Block that metaphor! Here’s the relevance of the title, as elucidated in the Walker’s press release: Brodsky “argues that that one can never be a discrete whole at any moment in time, driving the artist to pursue identity through words, images, and an uneasy embrace of artistic personae.”
On display through December 31, Less Than One is a collection show culled from the Walker’s vast vaults — but, as curator Fionn Meade explained at a Wednesday press preview, he approached it like a temporary exhibition. In other words, he shied away from the “greatest hits” approach curators normally feel the need to take when selecting pieces to put on display. Instead, Meade chose multiple works from each of 16 artists core to the Walker’s collection — taking a deeper dive into their evolving practices, and highlighting the institution’s strategy of investing in artists over the long haul.

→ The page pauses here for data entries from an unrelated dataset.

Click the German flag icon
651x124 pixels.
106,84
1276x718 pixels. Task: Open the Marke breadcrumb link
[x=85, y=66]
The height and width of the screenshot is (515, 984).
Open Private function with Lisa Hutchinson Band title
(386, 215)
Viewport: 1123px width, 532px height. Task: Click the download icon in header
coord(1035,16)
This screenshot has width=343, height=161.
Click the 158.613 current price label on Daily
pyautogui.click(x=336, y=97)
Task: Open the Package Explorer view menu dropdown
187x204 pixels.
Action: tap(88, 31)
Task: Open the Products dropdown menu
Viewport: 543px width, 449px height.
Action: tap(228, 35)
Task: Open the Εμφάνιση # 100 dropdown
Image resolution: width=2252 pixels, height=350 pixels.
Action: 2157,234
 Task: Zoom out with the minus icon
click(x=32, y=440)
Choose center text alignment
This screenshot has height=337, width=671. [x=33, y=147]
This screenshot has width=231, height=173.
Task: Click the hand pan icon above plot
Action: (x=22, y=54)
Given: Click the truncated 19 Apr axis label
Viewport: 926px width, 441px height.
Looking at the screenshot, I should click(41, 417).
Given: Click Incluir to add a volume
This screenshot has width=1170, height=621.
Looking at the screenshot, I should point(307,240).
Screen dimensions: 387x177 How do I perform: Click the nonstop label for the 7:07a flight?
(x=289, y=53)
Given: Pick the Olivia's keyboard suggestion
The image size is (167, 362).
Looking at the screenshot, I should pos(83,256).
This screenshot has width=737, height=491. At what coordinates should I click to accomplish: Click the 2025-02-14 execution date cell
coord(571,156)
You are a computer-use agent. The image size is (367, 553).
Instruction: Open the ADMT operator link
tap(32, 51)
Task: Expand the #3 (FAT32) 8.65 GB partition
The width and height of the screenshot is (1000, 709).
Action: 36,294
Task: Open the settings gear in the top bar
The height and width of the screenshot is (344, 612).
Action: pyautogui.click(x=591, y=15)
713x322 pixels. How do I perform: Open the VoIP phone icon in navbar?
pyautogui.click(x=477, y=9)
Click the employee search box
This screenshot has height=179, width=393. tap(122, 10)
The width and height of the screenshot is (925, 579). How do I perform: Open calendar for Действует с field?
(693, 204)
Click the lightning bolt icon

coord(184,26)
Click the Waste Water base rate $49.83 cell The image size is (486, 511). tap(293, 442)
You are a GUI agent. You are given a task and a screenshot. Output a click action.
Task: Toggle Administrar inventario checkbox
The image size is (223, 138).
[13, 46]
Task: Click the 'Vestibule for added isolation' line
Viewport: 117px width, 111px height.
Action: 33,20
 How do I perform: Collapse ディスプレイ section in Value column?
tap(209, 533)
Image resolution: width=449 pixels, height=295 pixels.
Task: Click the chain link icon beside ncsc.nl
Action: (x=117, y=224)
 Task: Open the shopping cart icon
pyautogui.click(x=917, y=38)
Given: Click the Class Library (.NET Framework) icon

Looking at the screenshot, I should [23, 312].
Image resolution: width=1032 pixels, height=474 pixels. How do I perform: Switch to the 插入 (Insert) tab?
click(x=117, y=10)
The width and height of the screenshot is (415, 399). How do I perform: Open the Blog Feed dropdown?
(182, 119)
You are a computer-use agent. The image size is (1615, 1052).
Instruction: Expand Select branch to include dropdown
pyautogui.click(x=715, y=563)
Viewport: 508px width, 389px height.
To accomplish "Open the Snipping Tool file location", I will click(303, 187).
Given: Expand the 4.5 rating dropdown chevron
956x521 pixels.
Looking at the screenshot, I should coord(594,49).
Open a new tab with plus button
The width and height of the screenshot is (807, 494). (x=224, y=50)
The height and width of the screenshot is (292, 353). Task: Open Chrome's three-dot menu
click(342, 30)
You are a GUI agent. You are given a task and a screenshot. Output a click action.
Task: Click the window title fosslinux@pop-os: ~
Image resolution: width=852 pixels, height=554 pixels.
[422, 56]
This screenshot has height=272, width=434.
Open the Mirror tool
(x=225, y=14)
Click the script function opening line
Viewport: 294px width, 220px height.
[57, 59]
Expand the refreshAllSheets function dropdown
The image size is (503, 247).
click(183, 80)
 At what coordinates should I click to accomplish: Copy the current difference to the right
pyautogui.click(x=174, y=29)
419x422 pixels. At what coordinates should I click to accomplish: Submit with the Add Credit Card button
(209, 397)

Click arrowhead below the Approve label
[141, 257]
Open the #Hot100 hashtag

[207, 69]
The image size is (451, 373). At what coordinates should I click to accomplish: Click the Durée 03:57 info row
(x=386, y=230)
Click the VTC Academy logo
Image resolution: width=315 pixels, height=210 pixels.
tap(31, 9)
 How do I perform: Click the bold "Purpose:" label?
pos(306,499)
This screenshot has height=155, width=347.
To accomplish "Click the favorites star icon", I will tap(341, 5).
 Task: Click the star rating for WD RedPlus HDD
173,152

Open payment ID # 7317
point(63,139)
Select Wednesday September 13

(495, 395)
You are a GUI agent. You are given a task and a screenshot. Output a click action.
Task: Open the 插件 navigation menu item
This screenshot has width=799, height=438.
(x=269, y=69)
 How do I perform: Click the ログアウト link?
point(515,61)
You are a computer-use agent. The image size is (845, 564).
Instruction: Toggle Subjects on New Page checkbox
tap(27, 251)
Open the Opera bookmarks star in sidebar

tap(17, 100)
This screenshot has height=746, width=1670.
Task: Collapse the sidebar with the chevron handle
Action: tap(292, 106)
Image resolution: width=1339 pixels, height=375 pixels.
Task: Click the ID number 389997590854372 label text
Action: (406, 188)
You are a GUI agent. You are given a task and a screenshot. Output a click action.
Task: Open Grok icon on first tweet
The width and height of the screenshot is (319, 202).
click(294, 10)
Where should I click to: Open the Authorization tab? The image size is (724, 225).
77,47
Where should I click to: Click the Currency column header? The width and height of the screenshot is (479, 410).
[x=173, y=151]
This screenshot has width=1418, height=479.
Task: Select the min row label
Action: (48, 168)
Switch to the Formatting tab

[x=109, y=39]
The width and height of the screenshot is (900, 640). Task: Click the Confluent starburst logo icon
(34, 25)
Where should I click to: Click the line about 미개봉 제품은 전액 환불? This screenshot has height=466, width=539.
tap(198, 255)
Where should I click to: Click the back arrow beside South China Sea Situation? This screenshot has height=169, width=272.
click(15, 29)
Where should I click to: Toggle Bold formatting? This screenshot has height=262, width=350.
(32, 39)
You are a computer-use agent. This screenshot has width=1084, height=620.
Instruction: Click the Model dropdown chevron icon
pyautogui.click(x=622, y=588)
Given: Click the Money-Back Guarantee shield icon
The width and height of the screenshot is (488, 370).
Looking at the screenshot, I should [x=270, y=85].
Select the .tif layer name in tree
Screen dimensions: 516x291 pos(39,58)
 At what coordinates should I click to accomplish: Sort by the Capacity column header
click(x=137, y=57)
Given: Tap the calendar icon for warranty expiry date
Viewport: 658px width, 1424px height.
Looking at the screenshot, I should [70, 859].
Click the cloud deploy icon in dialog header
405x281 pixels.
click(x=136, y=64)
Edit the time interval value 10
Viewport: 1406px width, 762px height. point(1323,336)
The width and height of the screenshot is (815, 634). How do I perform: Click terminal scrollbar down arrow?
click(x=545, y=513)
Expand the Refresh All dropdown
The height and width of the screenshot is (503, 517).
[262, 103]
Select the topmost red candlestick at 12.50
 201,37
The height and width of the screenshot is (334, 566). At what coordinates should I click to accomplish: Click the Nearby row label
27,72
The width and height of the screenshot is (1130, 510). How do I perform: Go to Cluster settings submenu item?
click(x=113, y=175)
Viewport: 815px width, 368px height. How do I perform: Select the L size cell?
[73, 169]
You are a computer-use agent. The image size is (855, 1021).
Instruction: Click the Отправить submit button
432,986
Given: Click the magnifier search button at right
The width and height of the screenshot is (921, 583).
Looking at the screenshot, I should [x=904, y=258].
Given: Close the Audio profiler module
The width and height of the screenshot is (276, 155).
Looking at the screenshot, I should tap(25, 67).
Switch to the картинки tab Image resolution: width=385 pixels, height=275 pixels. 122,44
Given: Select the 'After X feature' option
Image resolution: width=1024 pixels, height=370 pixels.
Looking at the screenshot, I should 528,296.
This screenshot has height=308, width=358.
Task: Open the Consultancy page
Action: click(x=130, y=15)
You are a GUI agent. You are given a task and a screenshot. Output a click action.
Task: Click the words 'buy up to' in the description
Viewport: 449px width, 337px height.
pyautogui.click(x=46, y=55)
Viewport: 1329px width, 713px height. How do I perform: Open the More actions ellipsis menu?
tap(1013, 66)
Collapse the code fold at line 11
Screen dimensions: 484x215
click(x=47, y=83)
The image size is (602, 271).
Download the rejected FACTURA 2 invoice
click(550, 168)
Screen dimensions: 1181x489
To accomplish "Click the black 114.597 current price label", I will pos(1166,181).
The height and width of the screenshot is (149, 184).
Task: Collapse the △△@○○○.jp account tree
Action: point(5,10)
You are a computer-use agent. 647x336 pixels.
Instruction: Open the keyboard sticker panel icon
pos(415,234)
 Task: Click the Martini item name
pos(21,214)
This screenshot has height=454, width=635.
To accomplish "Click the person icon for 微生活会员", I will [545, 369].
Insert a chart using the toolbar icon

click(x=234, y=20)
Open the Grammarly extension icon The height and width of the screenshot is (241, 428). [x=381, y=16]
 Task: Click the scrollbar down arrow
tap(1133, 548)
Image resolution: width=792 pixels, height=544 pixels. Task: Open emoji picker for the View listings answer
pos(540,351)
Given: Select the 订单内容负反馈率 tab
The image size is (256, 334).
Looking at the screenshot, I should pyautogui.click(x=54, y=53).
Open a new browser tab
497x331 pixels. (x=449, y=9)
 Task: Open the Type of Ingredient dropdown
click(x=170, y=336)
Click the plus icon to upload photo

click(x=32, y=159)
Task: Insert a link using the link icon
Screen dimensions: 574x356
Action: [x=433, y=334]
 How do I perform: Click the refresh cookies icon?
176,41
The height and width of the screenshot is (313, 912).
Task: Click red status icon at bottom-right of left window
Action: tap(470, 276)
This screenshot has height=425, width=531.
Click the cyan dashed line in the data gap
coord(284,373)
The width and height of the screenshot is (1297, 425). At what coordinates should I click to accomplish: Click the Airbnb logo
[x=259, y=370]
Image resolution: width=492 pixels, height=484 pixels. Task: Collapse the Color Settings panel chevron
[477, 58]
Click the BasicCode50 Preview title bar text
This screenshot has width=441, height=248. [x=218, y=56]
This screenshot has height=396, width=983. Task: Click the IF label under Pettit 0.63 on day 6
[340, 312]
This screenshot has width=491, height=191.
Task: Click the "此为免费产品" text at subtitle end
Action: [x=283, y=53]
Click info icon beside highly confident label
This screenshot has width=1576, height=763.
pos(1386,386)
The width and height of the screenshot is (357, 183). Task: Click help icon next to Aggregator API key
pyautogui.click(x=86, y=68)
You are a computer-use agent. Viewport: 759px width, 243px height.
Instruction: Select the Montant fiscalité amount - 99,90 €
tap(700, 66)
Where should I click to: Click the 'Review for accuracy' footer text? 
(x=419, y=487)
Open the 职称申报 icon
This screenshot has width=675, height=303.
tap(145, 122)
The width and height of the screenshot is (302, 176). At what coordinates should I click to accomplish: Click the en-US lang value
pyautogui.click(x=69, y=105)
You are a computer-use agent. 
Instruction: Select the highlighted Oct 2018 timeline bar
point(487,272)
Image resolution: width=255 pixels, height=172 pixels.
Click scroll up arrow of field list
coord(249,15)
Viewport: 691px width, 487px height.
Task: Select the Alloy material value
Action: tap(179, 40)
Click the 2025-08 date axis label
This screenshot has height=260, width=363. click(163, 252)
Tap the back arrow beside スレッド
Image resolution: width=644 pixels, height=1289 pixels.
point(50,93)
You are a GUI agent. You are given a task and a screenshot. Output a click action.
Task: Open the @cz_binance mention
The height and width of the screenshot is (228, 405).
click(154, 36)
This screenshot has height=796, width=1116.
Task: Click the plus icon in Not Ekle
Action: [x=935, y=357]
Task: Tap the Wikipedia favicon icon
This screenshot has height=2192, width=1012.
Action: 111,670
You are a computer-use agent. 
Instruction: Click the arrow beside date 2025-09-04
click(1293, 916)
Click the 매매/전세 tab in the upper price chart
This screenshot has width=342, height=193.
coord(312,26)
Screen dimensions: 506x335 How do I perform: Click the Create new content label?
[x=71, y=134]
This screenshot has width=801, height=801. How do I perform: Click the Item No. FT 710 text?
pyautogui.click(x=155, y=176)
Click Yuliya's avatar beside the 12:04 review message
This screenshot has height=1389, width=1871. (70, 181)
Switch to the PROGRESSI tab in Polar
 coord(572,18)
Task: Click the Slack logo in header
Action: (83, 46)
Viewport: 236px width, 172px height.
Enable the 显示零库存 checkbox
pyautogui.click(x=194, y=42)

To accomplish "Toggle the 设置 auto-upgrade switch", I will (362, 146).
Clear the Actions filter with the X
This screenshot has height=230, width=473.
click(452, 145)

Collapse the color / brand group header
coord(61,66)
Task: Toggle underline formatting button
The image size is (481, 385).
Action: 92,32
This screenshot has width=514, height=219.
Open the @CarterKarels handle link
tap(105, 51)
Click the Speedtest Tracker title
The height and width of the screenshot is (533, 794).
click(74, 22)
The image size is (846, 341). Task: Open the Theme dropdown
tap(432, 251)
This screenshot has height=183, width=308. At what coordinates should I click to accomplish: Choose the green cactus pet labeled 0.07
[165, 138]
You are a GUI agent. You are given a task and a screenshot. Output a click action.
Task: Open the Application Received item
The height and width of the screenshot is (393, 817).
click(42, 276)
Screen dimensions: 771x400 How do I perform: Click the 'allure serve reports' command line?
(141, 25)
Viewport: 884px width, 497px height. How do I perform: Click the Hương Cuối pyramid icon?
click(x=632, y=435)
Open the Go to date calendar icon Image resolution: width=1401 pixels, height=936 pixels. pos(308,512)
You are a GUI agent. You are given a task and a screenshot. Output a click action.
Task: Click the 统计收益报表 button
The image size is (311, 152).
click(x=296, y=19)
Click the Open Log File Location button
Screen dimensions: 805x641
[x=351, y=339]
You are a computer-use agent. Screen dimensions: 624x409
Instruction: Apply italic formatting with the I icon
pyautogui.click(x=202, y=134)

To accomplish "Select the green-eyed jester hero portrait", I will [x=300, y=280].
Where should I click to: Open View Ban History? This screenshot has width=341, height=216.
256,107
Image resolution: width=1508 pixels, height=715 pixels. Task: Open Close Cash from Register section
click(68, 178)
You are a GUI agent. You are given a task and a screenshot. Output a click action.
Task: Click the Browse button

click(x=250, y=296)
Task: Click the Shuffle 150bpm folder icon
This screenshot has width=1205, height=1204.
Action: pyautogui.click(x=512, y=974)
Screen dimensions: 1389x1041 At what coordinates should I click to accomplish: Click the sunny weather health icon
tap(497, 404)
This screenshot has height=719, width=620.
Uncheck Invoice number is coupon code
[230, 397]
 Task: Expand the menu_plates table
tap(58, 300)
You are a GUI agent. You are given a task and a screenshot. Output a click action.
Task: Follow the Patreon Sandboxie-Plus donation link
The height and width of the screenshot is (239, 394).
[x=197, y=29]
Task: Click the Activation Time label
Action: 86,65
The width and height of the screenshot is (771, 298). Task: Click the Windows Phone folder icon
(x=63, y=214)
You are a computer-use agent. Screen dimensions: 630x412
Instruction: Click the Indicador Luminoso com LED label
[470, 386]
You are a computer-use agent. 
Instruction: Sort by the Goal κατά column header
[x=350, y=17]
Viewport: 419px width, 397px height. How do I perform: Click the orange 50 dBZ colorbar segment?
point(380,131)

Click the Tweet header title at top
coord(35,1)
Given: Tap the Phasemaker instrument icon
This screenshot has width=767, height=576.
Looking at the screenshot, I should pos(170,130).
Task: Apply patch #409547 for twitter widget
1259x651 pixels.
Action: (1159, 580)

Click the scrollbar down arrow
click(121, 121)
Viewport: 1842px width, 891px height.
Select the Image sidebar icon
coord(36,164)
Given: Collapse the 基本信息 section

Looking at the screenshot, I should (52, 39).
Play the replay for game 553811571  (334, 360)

The approach also allowed Meade and curatorial assistant Victoria Sung to present some rarely- or never-before-seen pieces — the most dramatic of which stem from that pivotal decade evoked by the show’s title. Most striking is Ericka Beckman’s spectacular You the Better, Film Installation: making its debut in a museum setting, the piece is a new presentation of Beckman’s classic 1983 film.
Projected at epic scale in a darkened gallery, the film — which has jumpsuited figures resembling factory workers playing a mysterious and un-winnable game — is accompanied by large shapes resembling home bases turned on their ends (thus resembling actual houses). The shapes light up in coordination with events in the film, suggesting an elusive scoring system. The installation dramatizes the plight of the working class in the Reagan/Thatcher-era, and also represents what Meade called “a sort of pre-digital virtual reality.” Visually, the resemblance to Tron — an early analog-digital hybrid movie about a man trapped in a machine — is striking.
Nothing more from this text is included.